## Given instruction
Say whether each statement below agrees with the email on aligning drop caps. Answer yes or no and quote the words from the email that decide it.
1. The reply calls "drop cap" an uncommon term.
2. The reply rejects strategy b, aligning on the bottom of the bounding box while adding lines and keeping the font size.
3. The reply warns that strategy c could look ugly when several such letters appear on a double-page spread.

***** Page excerpt *****

Re: [css-inline] Alignment of Drop Caps

On Fri, 2014-05-16 at 12:12 +0700, James Clark wrote:

> They occur in scripts, such as Thai, that do not have capital letters, so
> better to avoid using the term "caps".  I would call them "dropped initial
> letters".

That works for me, although "drop cap" is a pretty common term.
[...]
> - When you have an abnormal initial glyph cluster that extends below the
> normal initial letter bottom, there seem to be several reasonable
> strategies:
> 
> a) Align normally, but indent sufficient additional lines to clear the
> bottom of the cluster
yes.

> b) Align based on the bottom of the bounding box of the drop initial,
> increase the number of lines and don't change the font size
no - this will look silly or wrong, as if the letter is perched on the
dot or cedilla or whatever underneath it. The strong "natural" alignment
of the letterform should be used.

> c) Align based on the bottom of the bounding box of the drop initial, keep
> the number of lines the same, but scale the font
(this will look ugly if there are several such drop-things on a
double-page spread, for example. the letters should all appear to be the
same size even if some have diacritical marks)

> (I would need to do more research to see which of these three strategies is
> most common for Thai.)

***** Data extract *****

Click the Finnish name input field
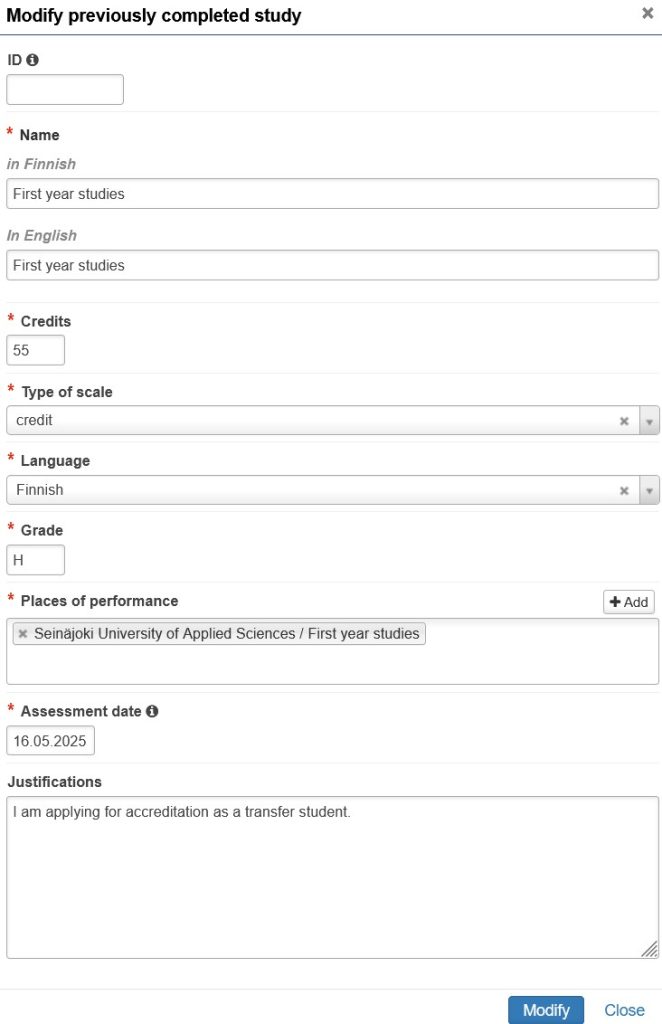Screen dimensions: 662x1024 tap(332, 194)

*****
***** Data extract *****

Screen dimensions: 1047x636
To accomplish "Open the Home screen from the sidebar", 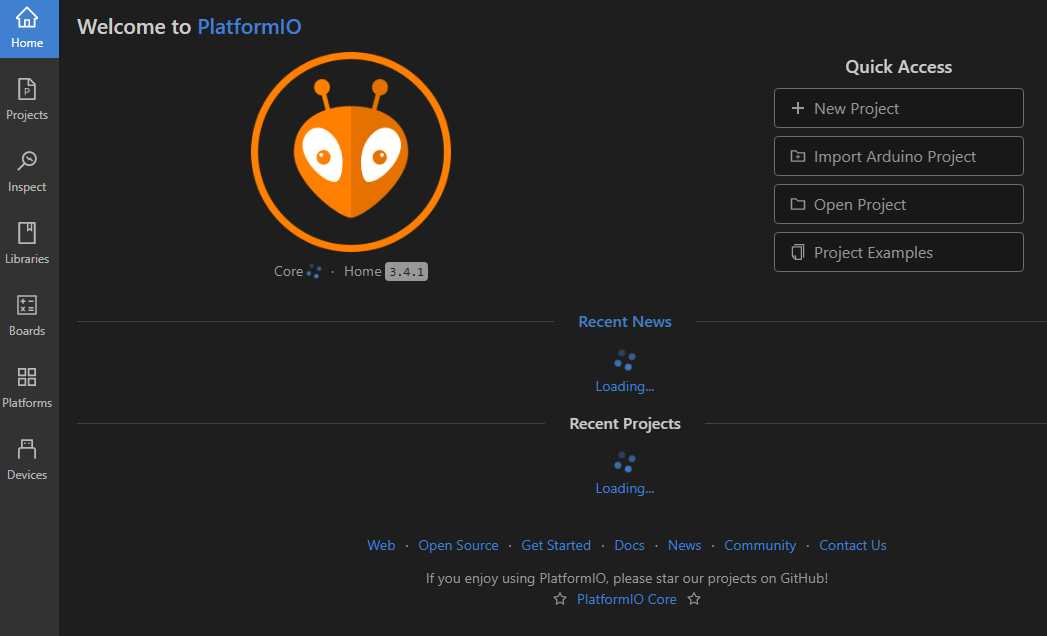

*****

## Response for this exercise
1. No: "although "drop cap" is a pretty common term."
2. Yes: "no - this will look silly or wrong"
3. Yes: "this will look ugly if there are several such drop-things on a double-page spread"